» **SHORT TASK**
In the forum post on vector search, what does each replica send back to the coordinator?

» **DOCUMENT PASSAGE**
Re: CEP-30: Approximate Nearest Neighbor(ANN) Vector Search via Storage-Attached Indexes

2023-05-09 Thread Jeremy Hanna
I talked to David and some others in slack to hopefully clarify:

With SAI, can you have partial results?  When you have a query that is non-key 
based, you need to have full token range coverage of the results.  If that 
isn't possible, will Vector Search/SAI return partial results?

Anything can happen in the implementation, but for scoring, it may not make 
sense to return partial results because it's misleading.  For non-global 
queries, it could or couldn't return partial results depending on 
implementation/configuration.  In DSE you could have partial results depending 
on the options.   However I couldn't find partial results defined in CEP-7 or 
CEP-30.

The other questions are about scoring.

First, how is ordering/scoring done?

Each replica returns back to the coordinator a sorted set of results and the 
coordinator will have to see all of the results globally in order to do a 
global ordering.  You can't know what the top result is unless you've seen 
everything.  As to the scoring, I'm not sure how that will get calculated.

Records of locating words and elements
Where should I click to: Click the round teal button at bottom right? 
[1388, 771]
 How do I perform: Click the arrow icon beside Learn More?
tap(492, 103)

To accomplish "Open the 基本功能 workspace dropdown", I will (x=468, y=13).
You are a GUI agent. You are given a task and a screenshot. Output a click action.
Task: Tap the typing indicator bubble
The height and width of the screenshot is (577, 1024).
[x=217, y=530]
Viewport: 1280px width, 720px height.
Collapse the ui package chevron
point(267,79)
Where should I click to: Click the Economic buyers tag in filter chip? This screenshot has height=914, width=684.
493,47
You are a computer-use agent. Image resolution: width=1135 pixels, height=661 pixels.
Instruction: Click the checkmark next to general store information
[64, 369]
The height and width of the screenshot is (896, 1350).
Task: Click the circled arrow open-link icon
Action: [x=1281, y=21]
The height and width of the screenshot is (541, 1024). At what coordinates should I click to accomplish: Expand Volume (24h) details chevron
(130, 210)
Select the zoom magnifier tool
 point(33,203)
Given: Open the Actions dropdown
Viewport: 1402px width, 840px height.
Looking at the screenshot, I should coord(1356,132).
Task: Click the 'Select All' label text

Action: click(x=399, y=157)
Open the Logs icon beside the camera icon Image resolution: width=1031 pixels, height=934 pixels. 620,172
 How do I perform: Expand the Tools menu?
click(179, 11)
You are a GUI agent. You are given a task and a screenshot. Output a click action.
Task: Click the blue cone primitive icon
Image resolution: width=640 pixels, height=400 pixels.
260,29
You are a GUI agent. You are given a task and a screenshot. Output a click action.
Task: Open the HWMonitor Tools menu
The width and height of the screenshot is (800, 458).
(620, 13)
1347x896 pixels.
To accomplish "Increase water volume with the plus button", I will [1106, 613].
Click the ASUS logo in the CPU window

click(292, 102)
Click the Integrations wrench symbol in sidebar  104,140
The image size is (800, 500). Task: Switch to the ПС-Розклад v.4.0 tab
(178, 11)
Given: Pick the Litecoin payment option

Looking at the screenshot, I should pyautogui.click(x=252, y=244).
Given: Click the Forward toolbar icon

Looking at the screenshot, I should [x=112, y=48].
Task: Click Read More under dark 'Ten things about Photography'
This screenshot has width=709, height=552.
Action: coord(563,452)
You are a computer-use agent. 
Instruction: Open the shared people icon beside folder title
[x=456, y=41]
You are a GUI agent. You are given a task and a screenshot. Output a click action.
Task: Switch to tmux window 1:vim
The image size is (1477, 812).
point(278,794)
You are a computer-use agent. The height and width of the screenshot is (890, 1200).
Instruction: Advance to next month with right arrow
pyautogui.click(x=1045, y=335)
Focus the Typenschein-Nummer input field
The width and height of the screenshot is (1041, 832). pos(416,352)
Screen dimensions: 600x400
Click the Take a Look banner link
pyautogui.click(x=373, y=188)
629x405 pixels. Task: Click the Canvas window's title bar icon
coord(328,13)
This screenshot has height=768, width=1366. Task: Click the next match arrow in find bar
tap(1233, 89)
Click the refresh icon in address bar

» **COMPLETE ANSWER**
A sorted set of results.